MRI Superresolution Using Self-Similarity and Image Priors

1Instituto de Aplicaciones de las Tecnologías de la Información y de las Comunicaciones Avanzadas (ITACA), Universidad Politécnica de Valencia, Camino de Vera s/n, 46022 Valencia, Spain
2McConnell Brain Imaging Centre, Montreal Neurological Institute, McGill University, Montreal, Canada H3A 2B4
3Mathématiques et Informatique, Université Paris Descartes, 45 Rue des Saints Pères, 75270 Paris Cedex 06, France
4Department de Matemàtiques i Informàtica, Universitat Illes Balears, Ctra Valldemossa km 7.5, 07122 Palma de Mallorca, Spain

Received 21 April 2010; Accepted 1 October 2010

Academic Editor: Ge Wang

Copyright © 2010 José V. Manjón et al. This is an open access article distributed under the Creative Commons Attribution License, which permits unrestricted use, distribution, and reproduction in any medium, provided the original work is properly cited.

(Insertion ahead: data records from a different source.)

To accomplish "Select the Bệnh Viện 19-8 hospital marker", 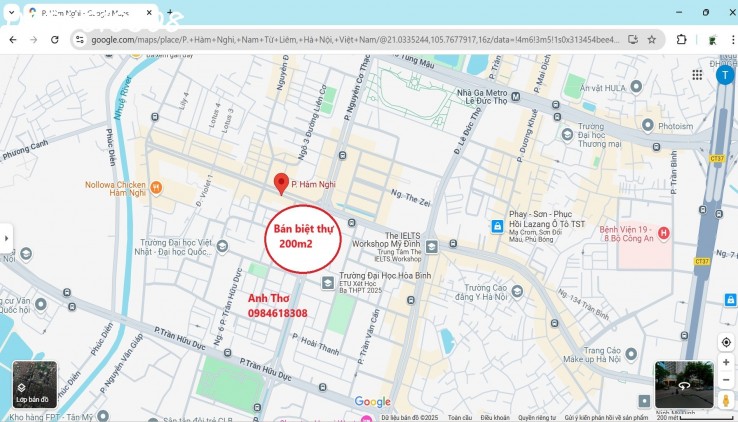I will tap(664, 233).
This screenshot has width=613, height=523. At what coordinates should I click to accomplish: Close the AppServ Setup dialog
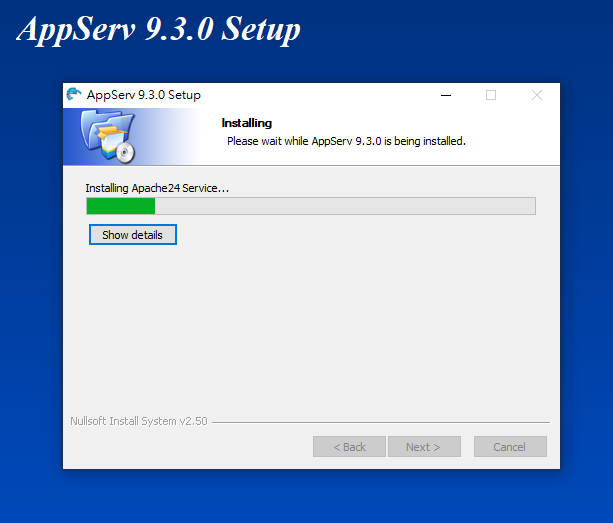coord(537,95)
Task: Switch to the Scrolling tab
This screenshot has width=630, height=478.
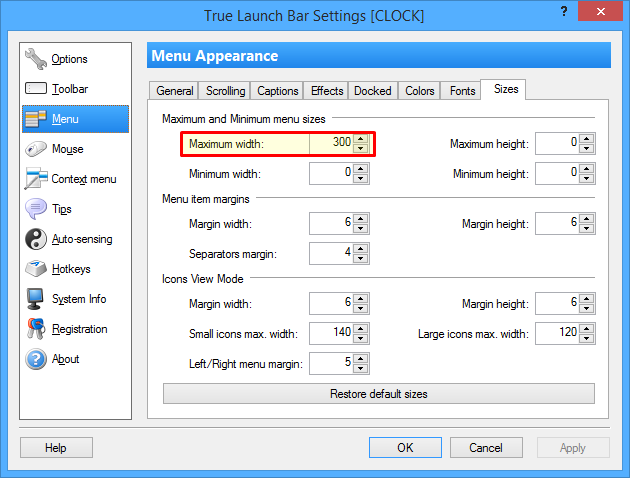Action: click(x=225, y=91)
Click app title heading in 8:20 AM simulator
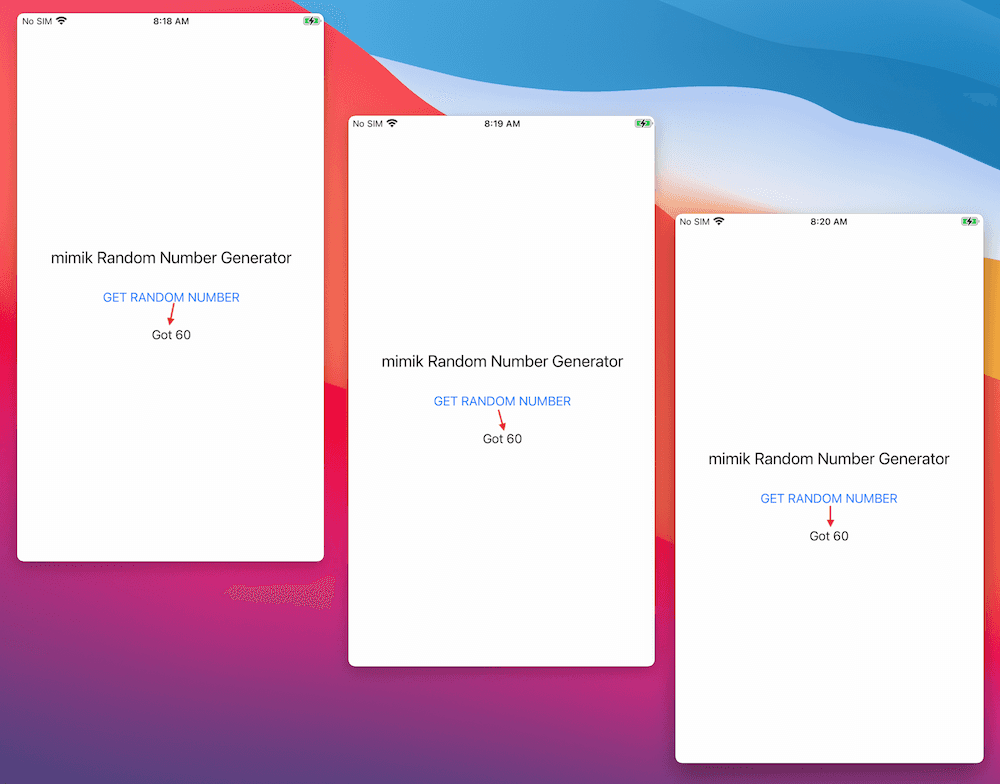1000x784 pixels. (829, 459)
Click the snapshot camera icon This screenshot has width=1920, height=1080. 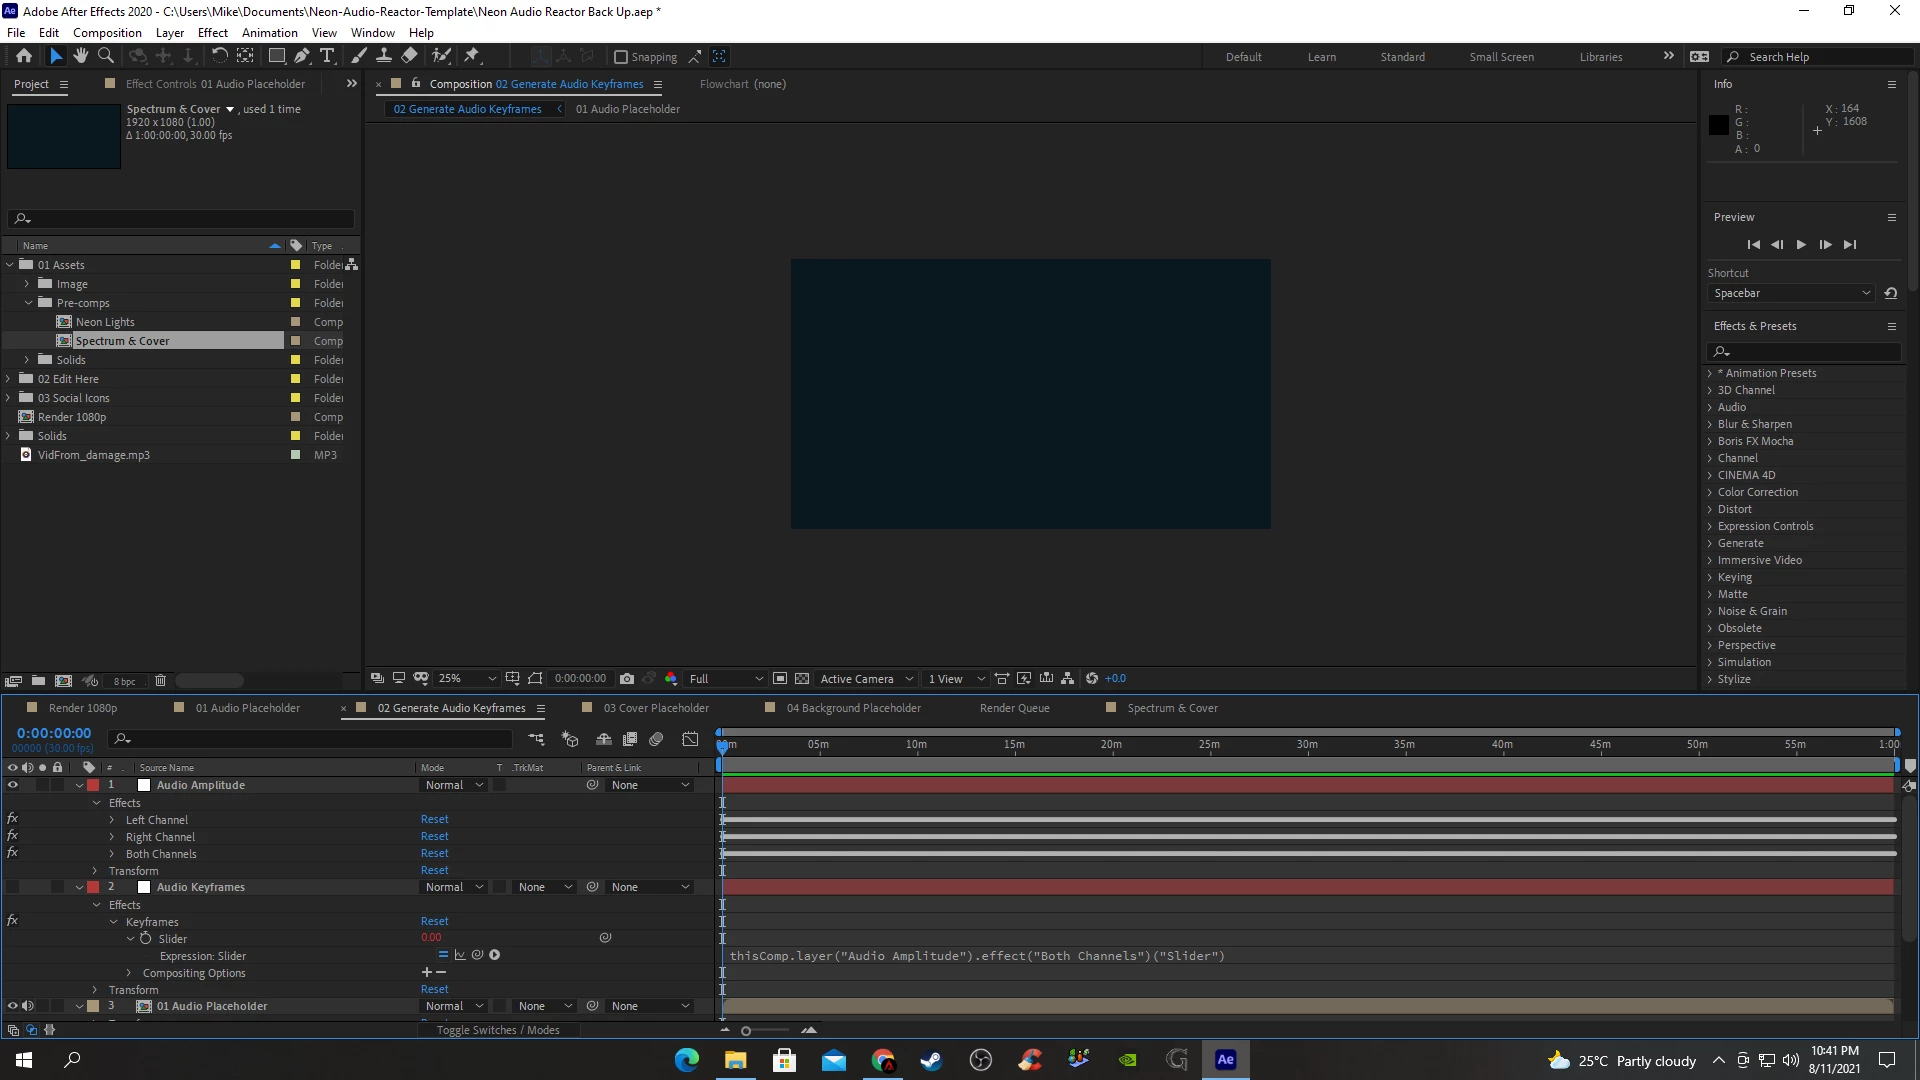click(627, 678)
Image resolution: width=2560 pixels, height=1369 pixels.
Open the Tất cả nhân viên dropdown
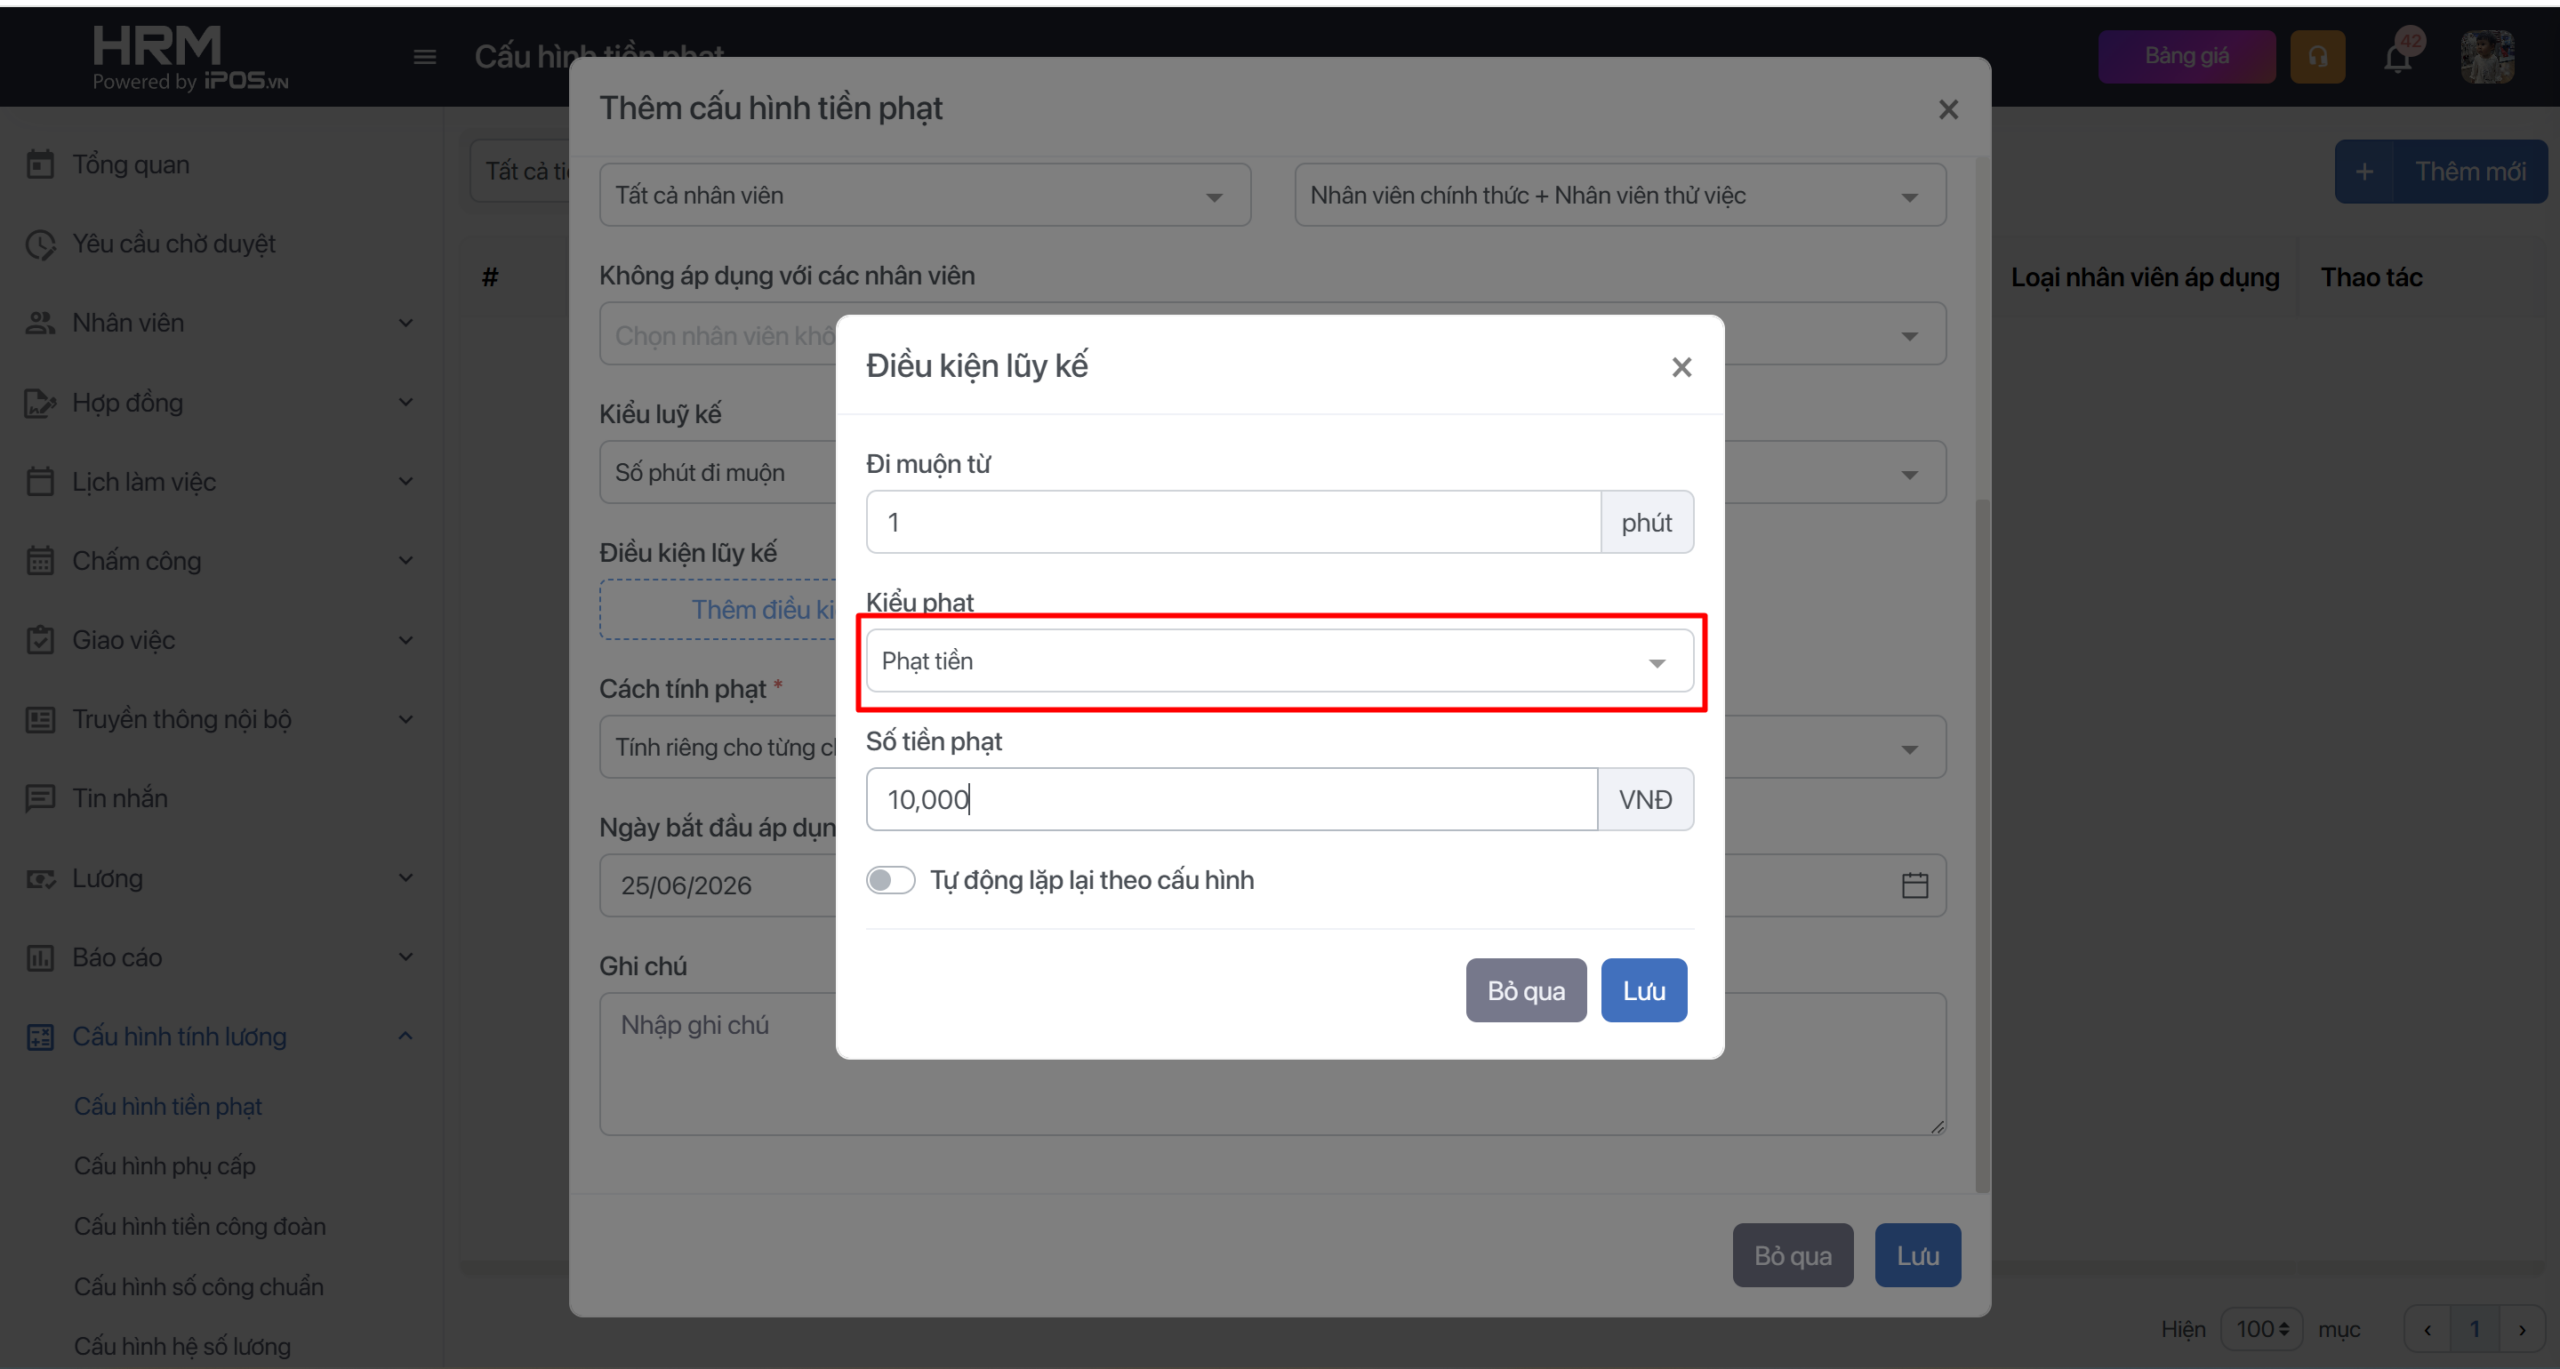pyautogui.click(x=924, y=195)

In Magnetic Resonance Imaging typical clinical settings, both low- and high-resolution images of different types are routinarily acquired. In some cases, the acquired low-resolution images have to be upsampled to match with other high-resolution images for posterior analysis or postprocessing such as registration or multimodal segmentation. However, classical interpolation techniques are not able to recover the high-frequency information lost during the acquisition process. In the present paper, a new superresolution method is proposed to reconstruct high-resolution images from the low-resolution ones using information from coplanar high resolution images acquired of the same subject. Furthermore, the reconstruction process is constrained to be physically plausible with the MR acquisition model that allows a meaningful interpretation of the results. Experiments on synthetic and real data are supplied to show the effectiveness of the proposed approach. A comparison with classical state-of-the-art interpolation techniques is presented to demonstrate the improved performance of the proposed methodology.